Esercizi da svolgere:
1 > Secondo il testo sul premio Enrico Fermi, quando e dove sarà consegnato il premio 2023?
2 > Riscrivi per favore sotto forma di elenco puntato il paragrafo del testo sul premio Enrico Fermi che inizia con "Nelle motivazioni la SIF spiega", mantenendone i fatti principali.
3 > Elenca tutti i vincitori del Premio "Enrico Fermi" 2023 nominati nel testo sul premio Enrico Fermi.

Testo estratto:
■ ■ ■ ■ ■
Foto di Anna Positano, Gaia Cambiaggi – Studio Campo

Ai ricercatori INFN Massimo Ferrario e Lucio Rossi il premio Enrico Fermi 2023 della Società Italiana di Fisica

Ai ricercatori INFN Massimo Ferrario e Lucio Rossi il premio Enrico Fermi 2023 della Società Italiana di Fisica

Il Premio “Enrico Fermi” 2023 della SIF Società Italiana di Fisica è stato assegnato ex-aequo a Massimo Ferrario, ricercatore presso i Laboratori Nazionali di Frascati dell’INFN, Lucio Rossi, professore presso l’Università degli Studi di Milano e ricercatore INFN, e a Frank Zimmermann, ricercatore al CERN, “per i loro eccezionali sviluppi in diverse tecnologie avanzate di accelerazione delle particelle, che vanno dall’accelerazione tramite plasma alla realizzazione di collisori di particelle di altissima energia”.
Il Premio, istituito dalla Società nel 2001, in occasione del centenario della nascita di Fermi, è attribuito con cadenza annuale a uno o più soci che abbiano particolarmente onorato la fisica con le loro scoperte, e sarà assegnato l’11 settembre 2023 a Salerno, nel corso di una cerimonia che si terrà in occasione del 109˚ Congresso Nazionale della Società.

Nelle motivazioni la SIF spiega che Massimo Ferrario è autore di formidabili contributi nel campo dei fotoiniettori ad alta brillanza, delle sorgenti di fotoni di tipo FEL (Free Electron Laser) e dell’accelerazione di particelle tramite plasma. Attualmente Ferrario guida il progetto EuPRAXIA presso i Laboratori Nazionali di Frascati dell’INFN. Si tratta della costruzione di un’infrastruttura di ricerca europea per lo sviluppo di un acceleratore basato sulla tecnologia al plasma. L’idea innovativa, rispetto ai convenzionali acceleratori di particelle, è quella di utilizzare un gas ionizzato, o plasma, per mantenere gli elevati campi elettrici necessari per accelerare le particelle. Il vantaggio degli acceleratori al plasma è che i loro campi di accelerazione possono essere molto più forti di quelli degli acceleratori convenzionali (a radiofrequenza). L’utilizzo di questa nuova tecnologia per gli acceleratori di particelle troverà grande applicazione in ambito scientifico, medico e industriale.
■ ■ ■ ■ ■
Righe tratte da un dataset:
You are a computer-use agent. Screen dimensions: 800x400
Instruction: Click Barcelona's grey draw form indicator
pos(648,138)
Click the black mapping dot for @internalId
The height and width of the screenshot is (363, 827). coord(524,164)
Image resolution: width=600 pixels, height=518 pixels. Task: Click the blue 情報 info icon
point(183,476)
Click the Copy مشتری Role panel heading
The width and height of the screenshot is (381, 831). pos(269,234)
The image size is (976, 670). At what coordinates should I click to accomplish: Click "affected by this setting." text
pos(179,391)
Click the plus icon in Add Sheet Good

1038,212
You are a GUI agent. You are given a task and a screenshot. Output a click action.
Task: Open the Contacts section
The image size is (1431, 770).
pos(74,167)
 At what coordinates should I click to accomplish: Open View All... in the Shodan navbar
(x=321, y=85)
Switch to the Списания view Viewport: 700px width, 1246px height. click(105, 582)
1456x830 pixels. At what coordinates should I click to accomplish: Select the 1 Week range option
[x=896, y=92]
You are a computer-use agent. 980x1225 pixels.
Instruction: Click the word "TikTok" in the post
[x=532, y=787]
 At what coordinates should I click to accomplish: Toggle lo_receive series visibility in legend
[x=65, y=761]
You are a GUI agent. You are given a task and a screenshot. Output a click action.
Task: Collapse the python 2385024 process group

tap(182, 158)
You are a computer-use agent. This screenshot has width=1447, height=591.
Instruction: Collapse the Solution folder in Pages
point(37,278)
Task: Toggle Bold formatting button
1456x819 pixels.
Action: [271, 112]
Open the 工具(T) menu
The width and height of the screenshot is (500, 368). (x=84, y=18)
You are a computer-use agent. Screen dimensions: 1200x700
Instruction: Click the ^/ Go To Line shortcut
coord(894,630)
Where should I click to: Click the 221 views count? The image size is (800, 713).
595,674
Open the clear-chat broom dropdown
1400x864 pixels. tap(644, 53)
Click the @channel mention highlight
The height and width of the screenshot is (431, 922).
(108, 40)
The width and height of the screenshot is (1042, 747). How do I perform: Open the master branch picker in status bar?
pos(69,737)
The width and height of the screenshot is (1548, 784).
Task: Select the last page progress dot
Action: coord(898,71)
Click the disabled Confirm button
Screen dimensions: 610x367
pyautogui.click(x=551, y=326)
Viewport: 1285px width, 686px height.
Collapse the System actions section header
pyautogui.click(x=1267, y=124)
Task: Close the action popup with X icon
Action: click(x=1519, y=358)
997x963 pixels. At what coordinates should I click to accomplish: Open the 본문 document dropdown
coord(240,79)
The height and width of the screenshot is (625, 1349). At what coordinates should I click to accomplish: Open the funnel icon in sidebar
■ ■ ■ ■ ■
Risposte attese:
1 > L'11 settembre 2023 a Salerno, durante una cerimonia in occasione del 109˚ Congresso Nazionale della Società.

2 >
- Secondo la SIF, Massimo Ferrario ha dato contributi formidabili nei fotoiniettori ad alta brillanza, nelle sorgenti di fotoni FEL (Free Electron Laser) e nell'accelerazione di particelle tramite plasma.
- Attualmente guida il progetto EuPRAXIA ai Laboratori Nazionali di Frascati dell'INFN.
- Il progetto prevede la costruzione di un'infrastruttura di ricerca europea per sviluppare un acceleratore basato sulla tecnologia al plasma.
- L'idea innovativa è usare un gas ionizzato, o plasma, per mantenere gli elevati campi elettrici necessari ad accelerare le particelle.
- I campi di accelerazione degli acceleratori al plasma possono essere molto più forti di quelli degli acceleratori convenzionali a radiofrequenza.
- La nuova tecnologia troverà grande applicazione in ambito scientifico, medico e industriale.

3 >
- Massimo Ferrario
- Lucio Rossi
- Frank Zimmermann